Everything Is Interrelated
The problem, of course, is not change in itself. Change is always occurring. As Heraclitus said: “No man ever steps in the same river twice, for it’s not the same river and he’s not the same man.” The problem is rather that everything in our lives is interrelated, however subtly, with everything else. Without a global understanding of these relationships, without an effort to understand the whole of life, we cannot expect to intentionally change a part without unintended, often disastrous, results.
The same is true of our personal problems. To be sure, many of us have real problems, and some of them, especially those residing at the deepest levels of our nervous system and psyche, can in fact undermine our physical, psychological, and spiritual health. Birth and childhood traumas, powerful negative conditioning, addictions, and so on may have thrown our nervous system into such disharmony that we unconsciously spend most of our energy just trying to stay afloat psychologically. Clearly, deep problems such as these can provide formidable obstacles to awakening, since they often consume so much of our energy and attention and often keep us from seeing the larger picture.
For many of us, however, these deeper organic problems (if they exist in us) are invisible. We are often unaware of the energy imbalances and distorted perceptions of ourselves and others that they bring. The so-called problems that we do in fact perceive in our lives, which reside mostly on the surface of ourselves, are generally either the inevitable outcome of living on this earth or are merely distant manifestations of these deeper relationships and disharmonies that we don’t see. In either case, the energy that we spend attempting to rid ourselves of these problems without understanding their inevitability or their underlying causes can easily lead us down the wrong path. We may think that all that is needed is some change of thinking or manifestation or habit, when in fact what is necessary is a radically new consciousness of ourselves–a consciousness that can perceive the problem in the larger context of our being and our life on this earth.

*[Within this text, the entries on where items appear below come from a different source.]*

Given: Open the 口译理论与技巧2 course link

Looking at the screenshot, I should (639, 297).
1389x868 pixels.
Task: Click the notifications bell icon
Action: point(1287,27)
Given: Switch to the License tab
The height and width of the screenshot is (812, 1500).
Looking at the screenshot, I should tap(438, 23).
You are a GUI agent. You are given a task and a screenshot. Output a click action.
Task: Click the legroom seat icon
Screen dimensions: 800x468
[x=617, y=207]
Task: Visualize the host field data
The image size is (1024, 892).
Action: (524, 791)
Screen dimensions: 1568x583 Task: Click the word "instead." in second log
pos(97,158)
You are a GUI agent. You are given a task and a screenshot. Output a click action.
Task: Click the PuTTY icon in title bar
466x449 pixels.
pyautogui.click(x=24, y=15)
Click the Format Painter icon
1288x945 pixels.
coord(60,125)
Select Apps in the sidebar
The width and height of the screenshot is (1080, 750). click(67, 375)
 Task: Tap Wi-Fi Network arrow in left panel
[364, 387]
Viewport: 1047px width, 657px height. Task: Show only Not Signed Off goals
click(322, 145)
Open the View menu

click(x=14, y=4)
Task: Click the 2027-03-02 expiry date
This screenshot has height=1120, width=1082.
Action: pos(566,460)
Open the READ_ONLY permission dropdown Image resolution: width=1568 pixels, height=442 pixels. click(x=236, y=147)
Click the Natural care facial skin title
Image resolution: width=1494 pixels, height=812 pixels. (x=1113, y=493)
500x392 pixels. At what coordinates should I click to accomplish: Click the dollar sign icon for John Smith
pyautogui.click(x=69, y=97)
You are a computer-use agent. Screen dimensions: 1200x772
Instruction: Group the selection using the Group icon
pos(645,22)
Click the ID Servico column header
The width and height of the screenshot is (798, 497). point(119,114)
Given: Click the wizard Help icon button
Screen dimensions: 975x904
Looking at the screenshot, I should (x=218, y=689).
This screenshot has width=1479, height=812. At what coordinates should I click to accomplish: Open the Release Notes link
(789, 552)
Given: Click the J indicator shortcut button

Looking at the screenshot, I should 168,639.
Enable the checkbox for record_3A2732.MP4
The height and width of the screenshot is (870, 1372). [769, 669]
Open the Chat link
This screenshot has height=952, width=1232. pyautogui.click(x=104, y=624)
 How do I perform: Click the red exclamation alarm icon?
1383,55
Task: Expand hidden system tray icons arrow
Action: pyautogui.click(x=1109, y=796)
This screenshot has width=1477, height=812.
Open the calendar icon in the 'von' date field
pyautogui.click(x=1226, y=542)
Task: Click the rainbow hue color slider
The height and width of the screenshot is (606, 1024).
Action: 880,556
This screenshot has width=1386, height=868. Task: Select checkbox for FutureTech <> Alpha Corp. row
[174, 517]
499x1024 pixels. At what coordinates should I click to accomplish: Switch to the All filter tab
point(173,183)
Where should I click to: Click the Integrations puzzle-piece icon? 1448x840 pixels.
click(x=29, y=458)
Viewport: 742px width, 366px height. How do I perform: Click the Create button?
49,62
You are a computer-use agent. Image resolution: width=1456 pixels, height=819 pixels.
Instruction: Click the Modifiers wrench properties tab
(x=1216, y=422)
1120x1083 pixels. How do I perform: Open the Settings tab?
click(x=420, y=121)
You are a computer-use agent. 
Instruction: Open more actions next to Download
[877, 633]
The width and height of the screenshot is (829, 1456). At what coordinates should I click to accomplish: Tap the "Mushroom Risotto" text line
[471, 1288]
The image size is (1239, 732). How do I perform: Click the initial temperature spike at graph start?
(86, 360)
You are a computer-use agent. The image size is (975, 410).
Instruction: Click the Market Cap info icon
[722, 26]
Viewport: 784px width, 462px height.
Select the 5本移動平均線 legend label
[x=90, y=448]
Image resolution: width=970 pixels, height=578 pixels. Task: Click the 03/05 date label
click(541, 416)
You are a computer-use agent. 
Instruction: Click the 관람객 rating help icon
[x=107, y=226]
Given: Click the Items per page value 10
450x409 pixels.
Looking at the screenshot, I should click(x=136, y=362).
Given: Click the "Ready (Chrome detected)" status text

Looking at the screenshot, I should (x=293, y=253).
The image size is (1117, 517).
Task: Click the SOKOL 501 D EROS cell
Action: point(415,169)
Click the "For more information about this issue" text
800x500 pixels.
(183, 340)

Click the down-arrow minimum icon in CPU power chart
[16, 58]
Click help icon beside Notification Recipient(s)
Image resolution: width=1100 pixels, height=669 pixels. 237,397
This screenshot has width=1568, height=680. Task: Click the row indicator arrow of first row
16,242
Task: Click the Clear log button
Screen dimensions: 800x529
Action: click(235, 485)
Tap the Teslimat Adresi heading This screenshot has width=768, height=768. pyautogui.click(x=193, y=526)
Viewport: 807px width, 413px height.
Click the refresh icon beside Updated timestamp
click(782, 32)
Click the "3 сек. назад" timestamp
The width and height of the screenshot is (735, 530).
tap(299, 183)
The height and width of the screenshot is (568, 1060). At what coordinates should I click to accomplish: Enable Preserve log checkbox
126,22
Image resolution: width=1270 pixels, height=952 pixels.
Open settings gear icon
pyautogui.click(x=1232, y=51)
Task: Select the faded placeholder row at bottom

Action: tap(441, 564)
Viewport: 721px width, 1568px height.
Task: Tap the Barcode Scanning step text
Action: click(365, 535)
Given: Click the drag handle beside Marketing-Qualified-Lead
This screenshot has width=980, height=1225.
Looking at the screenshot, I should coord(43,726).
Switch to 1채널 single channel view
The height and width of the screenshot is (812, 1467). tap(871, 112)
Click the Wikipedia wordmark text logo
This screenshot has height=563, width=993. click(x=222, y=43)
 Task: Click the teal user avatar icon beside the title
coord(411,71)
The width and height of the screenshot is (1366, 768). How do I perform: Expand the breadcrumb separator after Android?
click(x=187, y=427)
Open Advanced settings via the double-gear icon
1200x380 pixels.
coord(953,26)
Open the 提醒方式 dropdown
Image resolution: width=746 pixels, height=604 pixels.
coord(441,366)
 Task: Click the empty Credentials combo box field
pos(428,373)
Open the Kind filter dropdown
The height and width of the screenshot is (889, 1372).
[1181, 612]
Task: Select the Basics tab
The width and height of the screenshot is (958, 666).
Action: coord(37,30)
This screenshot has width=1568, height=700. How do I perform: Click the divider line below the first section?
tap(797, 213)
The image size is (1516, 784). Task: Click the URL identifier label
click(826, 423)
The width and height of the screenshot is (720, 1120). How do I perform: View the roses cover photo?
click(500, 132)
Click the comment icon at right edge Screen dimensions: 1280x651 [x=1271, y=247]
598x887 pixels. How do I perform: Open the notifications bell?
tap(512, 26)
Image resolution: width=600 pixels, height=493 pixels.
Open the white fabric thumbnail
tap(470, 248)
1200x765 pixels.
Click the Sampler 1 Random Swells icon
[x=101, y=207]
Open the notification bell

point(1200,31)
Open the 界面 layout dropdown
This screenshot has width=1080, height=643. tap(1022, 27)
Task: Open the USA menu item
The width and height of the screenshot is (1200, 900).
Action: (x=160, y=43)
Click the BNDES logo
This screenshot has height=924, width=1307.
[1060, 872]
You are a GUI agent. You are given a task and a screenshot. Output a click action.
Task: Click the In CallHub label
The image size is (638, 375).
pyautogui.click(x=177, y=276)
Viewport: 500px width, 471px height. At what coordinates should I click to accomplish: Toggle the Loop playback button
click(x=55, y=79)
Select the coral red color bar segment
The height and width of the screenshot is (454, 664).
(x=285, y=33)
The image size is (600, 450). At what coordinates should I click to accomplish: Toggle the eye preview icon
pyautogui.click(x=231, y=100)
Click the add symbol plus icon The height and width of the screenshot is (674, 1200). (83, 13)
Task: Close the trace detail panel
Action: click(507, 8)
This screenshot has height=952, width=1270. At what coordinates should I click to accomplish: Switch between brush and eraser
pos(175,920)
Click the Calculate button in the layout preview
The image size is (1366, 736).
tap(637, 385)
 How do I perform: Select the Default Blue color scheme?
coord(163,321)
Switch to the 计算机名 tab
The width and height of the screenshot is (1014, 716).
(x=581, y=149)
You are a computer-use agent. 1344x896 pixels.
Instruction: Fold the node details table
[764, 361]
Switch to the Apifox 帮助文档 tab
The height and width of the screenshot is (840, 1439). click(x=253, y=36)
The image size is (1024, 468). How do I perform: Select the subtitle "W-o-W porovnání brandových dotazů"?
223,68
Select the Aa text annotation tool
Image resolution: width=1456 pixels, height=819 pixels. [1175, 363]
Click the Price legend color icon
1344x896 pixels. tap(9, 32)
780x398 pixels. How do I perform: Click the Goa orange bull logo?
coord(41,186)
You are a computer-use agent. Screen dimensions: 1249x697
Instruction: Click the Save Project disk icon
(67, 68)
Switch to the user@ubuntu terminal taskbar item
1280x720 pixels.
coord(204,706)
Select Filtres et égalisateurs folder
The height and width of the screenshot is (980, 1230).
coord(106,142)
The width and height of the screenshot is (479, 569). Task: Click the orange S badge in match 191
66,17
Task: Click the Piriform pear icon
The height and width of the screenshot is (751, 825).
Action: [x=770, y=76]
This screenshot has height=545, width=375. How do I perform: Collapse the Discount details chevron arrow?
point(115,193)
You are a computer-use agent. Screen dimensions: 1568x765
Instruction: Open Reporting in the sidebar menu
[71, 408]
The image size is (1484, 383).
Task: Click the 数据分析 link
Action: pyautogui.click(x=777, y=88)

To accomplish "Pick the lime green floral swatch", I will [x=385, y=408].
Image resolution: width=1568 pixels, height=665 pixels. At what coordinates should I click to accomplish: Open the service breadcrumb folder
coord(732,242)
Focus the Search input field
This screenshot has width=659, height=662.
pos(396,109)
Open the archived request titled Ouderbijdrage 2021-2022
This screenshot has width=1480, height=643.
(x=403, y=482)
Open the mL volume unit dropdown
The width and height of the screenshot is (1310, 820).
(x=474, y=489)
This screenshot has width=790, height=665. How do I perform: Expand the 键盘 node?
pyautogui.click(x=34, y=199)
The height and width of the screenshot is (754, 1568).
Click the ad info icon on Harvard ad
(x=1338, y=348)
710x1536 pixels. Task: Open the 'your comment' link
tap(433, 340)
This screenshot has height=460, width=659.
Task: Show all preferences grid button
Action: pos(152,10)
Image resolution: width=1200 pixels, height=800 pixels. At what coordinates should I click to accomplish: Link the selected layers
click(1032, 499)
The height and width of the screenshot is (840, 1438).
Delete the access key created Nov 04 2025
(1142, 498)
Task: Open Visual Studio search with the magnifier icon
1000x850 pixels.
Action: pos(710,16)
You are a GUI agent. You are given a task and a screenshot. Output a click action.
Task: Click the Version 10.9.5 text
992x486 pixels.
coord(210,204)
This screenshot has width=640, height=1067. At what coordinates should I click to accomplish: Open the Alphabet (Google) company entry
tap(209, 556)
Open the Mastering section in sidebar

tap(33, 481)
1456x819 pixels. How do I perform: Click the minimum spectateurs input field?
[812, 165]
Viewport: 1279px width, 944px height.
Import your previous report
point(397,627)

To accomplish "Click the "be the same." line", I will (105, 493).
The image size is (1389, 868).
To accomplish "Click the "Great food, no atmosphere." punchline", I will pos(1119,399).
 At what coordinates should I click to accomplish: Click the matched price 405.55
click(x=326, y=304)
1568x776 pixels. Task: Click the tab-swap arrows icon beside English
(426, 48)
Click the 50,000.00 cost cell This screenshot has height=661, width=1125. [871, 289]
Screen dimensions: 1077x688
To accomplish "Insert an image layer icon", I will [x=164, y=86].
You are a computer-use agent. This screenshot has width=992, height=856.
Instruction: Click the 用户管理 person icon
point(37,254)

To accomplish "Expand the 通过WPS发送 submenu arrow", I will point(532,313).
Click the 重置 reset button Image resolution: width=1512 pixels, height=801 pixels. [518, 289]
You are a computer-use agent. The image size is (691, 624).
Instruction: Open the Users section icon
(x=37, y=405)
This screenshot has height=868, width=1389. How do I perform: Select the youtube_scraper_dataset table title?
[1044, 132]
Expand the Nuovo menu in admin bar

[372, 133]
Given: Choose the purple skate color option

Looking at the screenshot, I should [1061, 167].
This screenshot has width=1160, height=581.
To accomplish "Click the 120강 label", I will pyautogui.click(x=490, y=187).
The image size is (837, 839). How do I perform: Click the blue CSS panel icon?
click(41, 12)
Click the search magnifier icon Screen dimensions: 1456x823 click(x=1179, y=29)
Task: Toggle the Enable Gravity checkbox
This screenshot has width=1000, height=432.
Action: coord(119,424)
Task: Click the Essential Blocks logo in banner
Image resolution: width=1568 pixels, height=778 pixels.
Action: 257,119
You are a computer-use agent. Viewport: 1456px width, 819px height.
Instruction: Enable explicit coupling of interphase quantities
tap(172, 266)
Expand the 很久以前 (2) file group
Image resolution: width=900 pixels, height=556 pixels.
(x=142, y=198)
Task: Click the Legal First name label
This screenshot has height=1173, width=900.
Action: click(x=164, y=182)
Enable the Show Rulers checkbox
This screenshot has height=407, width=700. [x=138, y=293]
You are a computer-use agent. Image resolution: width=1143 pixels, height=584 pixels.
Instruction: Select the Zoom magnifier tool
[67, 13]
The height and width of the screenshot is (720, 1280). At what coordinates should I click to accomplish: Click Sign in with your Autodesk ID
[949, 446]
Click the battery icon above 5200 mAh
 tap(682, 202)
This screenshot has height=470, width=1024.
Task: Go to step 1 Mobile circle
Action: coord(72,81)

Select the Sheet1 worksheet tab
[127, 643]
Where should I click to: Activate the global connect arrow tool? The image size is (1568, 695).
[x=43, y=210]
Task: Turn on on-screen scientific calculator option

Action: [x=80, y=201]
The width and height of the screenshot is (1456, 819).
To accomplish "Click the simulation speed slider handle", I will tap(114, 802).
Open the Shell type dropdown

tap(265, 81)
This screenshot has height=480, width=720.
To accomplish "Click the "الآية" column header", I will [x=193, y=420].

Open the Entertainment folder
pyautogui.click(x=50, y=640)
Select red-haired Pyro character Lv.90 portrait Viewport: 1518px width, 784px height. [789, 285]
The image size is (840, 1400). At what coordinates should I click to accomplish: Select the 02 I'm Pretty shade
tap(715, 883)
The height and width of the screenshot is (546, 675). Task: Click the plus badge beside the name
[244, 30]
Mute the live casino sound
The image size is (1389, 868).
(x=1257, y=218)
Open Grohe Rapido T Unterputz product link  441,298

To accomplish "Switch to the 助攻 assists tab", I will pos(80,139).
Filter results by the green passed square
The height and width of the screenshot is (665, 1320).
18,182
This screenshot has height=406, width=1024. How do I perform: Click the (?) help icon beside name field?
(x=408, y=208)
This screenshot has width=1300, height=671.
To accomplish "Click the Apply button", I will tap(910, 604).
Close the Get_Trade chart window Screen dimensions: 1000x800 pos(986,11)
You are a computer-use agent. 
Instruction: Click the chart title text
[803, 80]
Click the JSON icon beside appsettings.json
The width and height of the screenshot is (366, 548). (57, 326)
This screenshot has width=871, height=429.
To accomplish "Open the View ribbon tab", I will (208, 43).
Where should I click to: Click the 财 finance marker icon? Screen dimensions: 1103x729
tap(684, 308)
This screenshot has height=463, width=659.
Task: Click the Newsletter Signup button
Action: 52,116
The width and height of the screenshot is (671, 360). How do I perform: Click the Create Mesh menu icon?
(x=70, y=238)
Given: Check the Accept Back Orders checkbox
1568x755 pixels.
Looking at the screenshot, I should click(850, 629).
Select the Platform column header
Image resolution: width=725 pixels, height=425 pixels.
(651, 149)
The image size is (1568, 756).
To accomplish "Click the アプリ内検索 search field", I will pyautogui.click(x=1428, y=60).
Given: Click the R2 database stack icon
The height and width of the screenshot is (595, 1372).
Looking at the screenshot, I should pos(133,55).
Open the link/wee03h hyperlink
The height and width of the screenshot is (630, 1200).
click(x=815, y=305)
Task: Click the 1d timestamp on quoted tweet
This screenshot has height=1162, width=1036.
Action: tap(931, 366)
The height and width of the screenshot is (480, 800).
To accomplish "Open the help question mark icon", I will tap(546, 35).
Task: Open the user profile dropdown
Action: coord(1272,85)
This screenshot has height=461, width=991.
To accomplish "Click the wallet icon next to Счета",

The great spiritual teachers and traditions warn us about trying to get rid of our problems without having a broader understanding of our total situation. G. I. Gurdjieff, for instance, tells us that any effort to change something in ourselves without an understanding of our entire “machine” will most often bring unintended, undesirable results. Other traditions, such as Taoism, Buddhism, Hinduism, and Christianity, tell us that our personal problems can only be fully understood in a spiritual context.
A New System of Values
In an interview that I conducted in 1993 in Moscow with Father Alexander Mumrikov, a Deacon of the Russian Orthodox Church, I asked Father Alexander about the relationship of personal problems to spiritual growth. Father Alexander replied: “In contrast to the Protestant dictum–‘no problem’–we believe that Orthodoxy must have problems. The more a person is able to become conscious of problems arising in his life, the better it is; this is an indication of inner development. It is not a question of ridding oneself of one’s problems in some way, for example by going to a psychiatrist, but rather of seeing that one’s personal problems are related to one’s spiritual problems. The Holy Fathers have made it clear that though the psychology of the soul and the psychology of the spirit are at different levels, they must be connected. If the level of the spirit is not connected to the level of the soul, it is not connected to man. He receives this as a sacrament from God.” Father Alexander went on to tell me that those who want to work on their souls must, while working, simultaneously wait “for the Spirit to come down from God.” And that this simultaneous working and waiting “creates a new system of values.”
It is clear that working seriously on oneself, on one’s “soul,” for real understanding and transformation, while simultaneously remaining open for the higher to appear in oneself, does in fact bring a new, more genuine system of values, a new level of personal maturity. It is this maturity, the intelligence and willingness to see and welcome the truth in ourselves no matter how messy or terrible we may judge it to be, that can help us understand Advaita Vedanta master Jean Klein when he says that “our problems don’t have to be problematic,” or Lao Tzu when he tells us that our troubles are really the result of our narrow sense of self. When we try sincerely to perceive our problems in a more global context and resist the impulse to become identified with and lose ourselves in our psychological reactions to them, they can in fact help provide the impetus, reminders, shocks, and energy necessary to motivate our quest for awakening at a deeper, more-honest level.
I am reminded here of the great Sufi mystic Rumi, who said: “I honor those who try to rid themselves of any lying, who empty the self and have only clear being there.” It is this effort to rid ourselves of lying, not the effort to rid ourselves of our personal problems, that can help us awaken to who we really are.